_Exercise brief_. Copy the data precisely, keeping every character.

-- Provided data follows --

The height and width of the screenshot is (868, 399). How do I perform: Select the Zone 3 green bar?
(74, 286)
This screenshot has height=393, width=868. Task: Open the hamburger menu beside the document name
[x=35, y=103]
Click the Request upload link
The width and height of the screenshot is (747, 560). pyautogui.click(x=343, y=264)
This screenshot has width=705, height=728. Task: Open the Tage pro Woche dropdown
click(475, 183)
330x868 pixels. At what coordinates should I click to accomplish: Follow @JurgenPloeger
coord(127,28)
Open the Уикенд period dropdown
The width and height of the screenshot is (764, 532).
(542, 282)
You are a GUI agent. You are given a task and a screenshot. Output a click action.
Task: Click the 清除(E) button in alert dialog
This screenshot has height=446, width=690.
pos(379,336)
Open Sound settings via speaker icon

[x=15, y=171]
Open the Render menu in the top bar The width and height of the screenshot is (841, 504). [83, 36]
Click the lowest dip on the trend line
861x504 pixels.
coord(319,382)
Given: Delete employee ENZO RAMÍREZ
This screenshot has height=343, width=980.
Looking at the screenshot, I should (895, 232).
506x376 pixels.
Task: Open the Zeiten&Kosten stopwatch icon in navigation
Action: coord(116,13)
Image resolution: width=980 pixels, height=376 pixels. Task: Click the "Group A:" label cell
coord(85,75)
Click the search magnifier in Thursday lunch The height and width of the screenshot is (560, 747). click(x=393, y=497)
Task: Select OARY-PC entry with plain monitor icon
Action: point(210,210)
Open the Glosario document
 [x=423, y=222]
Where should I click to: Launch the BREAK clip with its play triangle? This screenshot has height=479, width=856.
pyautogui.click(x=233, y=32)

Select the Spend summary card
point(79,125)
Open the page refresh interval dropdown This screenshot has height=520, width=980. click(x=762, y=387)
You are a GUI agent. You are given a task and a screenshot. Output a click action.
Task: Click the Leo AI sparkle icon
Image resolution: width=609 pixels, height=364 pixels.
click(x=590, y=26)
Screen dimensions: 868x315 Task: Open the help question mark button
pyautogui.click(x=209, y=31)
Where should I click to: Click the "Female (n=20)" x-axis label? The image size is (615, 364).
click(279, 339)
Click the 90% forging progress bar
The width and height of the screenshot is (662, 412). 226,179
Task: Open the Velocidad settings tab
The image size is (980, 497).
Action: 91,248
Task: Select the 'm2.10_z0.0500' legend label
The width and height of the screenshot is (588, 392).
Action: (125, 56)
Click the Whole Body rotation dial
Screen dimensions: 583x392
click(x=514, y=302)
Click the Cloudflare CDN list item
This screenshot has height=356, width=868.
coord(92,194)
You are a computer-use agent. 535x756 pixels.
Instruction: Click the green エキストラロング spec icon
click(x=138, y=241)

-- Provided data concluded --

_Response area_.
The height and width of the screenshot is (868, 399). How do I perform: Select the Zone 3 green bar?
(74, 286)
This screenshot has height=393, width=868. Task: Open the hamburger menu beside the document name
[x=35, y=103]
Click the Request upload link
The width and height of the screenshot is (747, 560). pyautogui.click(x=343, y=264)
This screenshot has width=705, height=728. Task: Open the Tage pro Woche dropdown
click(475, 183)
330x868 pixels. At what coordinates should I click to accomplish: Follow @JurgenPloeger
coord(127,28)
Open the Уикенд period dropdown
The width and height of the screenshot is (764, 532).
(542, 282)
You are a GUI agent. You are given a task and a screenshot. Output a click action.
Task: Click the 清除(E) button in alert dialog
This screenshot has height=446, width=690.
pos(379,336)
Open Sound settings via speaker icon

[x=15, y=171]
Open the Render menu in the top bar The width and height of the screenshot is (841, 504). [83, 36]
Click the lowest dip on the trend line
861x504 pixels.
coord(319,382)
Given: Delete employee ENZO RAMÍREZ
This screenshot has height=343, width=980.
Looking at the screenshot, I should (895, 232).
506x376 pixels.
Task: Open the Zeiten&Kosten stopwatch icon in navigation
Action: coord(116,13)
Image resolution: width=980 pixels, height=376 pixels. Task: Click the "Group A:" label cell
coord(85,75)
Click the search magnifier in Thursday lunch The height and width of the screenshot is (560, 747). click(x=393, y=497)
Task: Select OARY-PC entry with plain monitor icon
Action: point(210,210)
Open the Glosario document
 [x=423, y=222]
Where should I click to: Launch the BREAK clip with its play triangle? This screenshot has height=479, width=856.
pyautogui.click(x=233, y=32)

Select the Spend summary card
point(79,125)
Open the page refresh interval dropdown This screenshot has height=520, width=980. click(x=762, y=387)
You are a GUI agent. You are given a task and a screenshot. Output a click action.
Task: Click the Leo AI sparkle icon
Image resolution: width=609 pixels, height=364 pixels.
click(x=590, y=26)
Screen dimensions: 868x315 Task: Open the help question mark button
pyautogui.click(x=209, y=31)
Where should I click to: Click the "Female (n=20)" x-axis label? The image size is (615, 364).
click(279, 339)
Click the 90% forging progress bar
The width and height of the screenshot is (662, 412). 226,179
Task: Open the Velocidad settings tab
The image size is (980, 497).
Action: 91,248
Task: Select the 'm2.10_z0.0500' legend label
The width and height of the screenshot is (588, 392).
Action: (125, 56)
Click the Whole Body rotation dial
Screen dimensions: 583x392
click(x=514, y=302)
Click the Cloudflare CDN list item
This screenshot has height=356, width=868.
coord(92,194)
You are a computer-use agent. 535x756 pixels.
Instruction: Click the green エキストラロング spec icon
click(x=138, y=241)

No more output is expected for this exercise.